═══ Exercise input ═══

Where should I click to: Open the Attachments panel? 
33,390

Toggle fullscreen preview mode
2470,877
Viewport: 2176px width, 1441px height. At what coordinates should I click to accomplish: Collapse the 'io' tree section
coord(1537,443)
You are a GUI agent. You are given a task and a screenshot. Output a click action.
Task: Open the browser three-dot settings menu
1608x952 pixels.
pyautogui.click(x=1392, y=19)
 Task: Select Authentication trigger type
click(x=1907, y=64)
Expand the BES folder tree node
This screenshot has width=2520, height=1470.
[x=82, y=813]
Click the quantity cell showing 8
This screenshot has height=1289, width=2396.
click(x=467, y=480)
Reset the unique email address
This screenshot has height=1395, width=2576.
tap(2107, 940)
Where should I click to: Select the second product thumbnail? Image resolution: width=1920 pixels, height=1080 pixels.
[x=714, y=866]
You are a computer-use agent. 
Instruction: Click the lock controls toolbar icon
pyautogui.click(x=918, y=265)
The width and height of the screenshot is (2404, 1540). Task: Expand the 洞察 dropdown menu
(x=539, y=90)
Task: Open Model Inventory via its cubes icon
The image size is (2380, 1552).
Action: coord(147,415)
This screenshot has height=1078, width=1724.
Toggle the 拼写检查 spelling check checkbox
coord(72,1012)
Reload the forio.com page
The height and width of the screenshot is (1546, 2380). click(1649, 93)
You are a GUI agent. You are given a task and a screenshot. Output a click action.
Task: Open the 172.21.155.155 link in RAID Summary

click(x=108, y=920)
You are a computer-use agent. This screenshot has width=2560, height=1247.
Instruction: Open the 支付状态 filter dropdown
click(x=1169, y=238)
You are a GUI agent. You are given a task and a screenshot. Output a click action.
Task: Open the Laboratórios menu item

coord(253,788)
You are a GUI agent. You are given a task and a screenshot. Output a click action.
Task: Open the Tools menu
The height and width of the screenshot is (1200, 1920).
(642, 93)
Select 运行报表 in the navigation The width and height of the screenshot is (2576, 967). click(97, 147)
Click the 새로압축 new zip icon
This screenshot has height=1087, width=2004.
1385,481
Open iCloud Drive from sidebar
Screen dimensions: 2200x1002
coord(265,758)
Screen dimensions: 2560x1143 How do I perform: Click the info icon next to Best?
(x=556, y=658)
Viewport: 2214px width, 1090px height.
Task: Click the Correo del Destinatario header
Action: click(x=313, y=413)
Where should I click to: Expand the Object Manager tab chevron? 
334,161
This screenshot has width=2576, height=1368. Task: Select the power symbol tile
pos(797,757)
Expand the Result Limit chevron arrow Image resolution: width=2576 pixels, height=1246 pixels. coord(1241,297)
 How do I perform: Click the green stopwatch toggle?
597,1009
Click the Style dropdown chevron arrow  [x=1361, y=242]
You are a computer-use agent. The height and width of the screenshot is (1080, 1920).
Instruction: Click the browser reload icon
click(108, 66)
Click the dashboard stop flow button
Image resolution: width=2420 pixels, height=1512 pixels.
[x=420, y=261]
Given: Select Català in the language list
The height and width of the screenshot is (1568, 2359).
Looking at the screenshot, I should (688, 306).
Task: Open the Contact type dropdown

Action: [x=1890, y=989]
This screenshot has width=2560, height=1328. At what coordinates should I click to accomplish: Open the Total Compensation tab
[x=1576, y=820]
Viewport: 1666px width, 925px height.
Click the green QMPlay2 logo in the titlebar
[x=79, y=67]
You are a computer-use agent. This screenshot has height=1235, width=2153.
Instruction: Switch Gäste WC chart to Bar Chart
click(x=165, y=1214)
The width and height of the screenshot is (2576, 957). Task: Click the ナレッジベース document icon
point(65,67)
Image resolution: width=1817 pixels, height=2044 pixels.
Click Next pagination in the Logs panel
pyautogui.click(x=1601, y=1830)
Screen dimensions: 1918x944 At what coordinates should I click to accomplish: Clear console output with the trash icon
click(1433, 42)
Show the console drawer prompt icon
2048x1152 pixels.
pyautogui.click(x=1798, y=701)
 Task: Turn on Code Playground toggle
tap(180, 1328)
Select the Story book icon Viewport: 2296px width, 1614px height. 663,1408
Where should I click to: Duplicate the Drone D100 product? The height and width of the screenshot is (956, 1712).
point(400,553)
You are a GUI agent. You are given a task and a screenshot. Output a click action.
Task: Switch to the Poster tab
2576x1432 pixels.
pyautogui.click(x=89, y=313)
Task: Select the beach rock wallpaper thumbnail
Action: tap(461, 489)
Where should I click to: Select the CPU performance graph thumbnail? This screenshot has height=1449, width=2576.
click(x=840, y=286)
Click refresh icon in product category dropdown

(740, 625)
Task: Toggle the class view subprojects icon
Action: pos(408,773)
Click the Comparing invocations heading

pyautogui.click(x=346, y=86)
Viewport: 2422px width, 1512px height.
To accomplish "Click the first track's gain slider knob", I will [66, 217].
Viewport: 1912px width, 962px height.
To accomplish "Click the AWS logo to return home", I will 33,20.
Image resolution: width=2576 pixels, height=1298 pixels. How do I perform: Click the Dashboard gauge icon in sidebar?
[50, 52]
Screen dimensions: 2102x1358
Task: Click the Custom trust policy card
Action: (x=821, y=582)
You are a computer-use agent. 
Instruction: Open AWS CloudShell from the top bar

═══

Repeat only the lines from the one holding "Where should I click to: Duplicate" through the last line of the data.

Where should I click to: Duplicate the Drone D100 product? The height and width of the screenshot is (956, 1712).
point(400,553)
You are a GUI agent. You are given a task and a screenshot. Output a click action.
Task: Switch to the Poster tab
2576x1432 pixels.
pyautogui.click(x=89, y=313)
Task: Select the beach rock wallpaper thumbnail
Action: tap(461, 489)
Where should I click to: Select the CPU performance graph thumbnail? This screenshot has height=1449, width=2576.
click(x=840, y=286)
Click refresh icon in product category dropdown

(740, 625)
Task: Toggle the class view subprojects icon
Action: pos(408,773)
Click the Comparing invocations heading

pyautogui.click(x=346, y=86)
Viewport: 2422px width, 1512px height.
To accomplish "Click the first track's gain slider knob", I will [66, 217].
Viewport: 1912px width, 962px height.
To accomplish "Click the AWS logo to return home", I will 33,20.
Image resolution: width=2576 pixels, height=1298 pixels. How do I perform: Click the Dashboard gauge icon in sidebar?
[50, 52]
Screen dimensions: 2102x1358
Task: Click the Custom trust policy card
Action: (x=821, y=582)
You are a computer-use agent. 
Instruction: Open AWS CloudShell from the top bar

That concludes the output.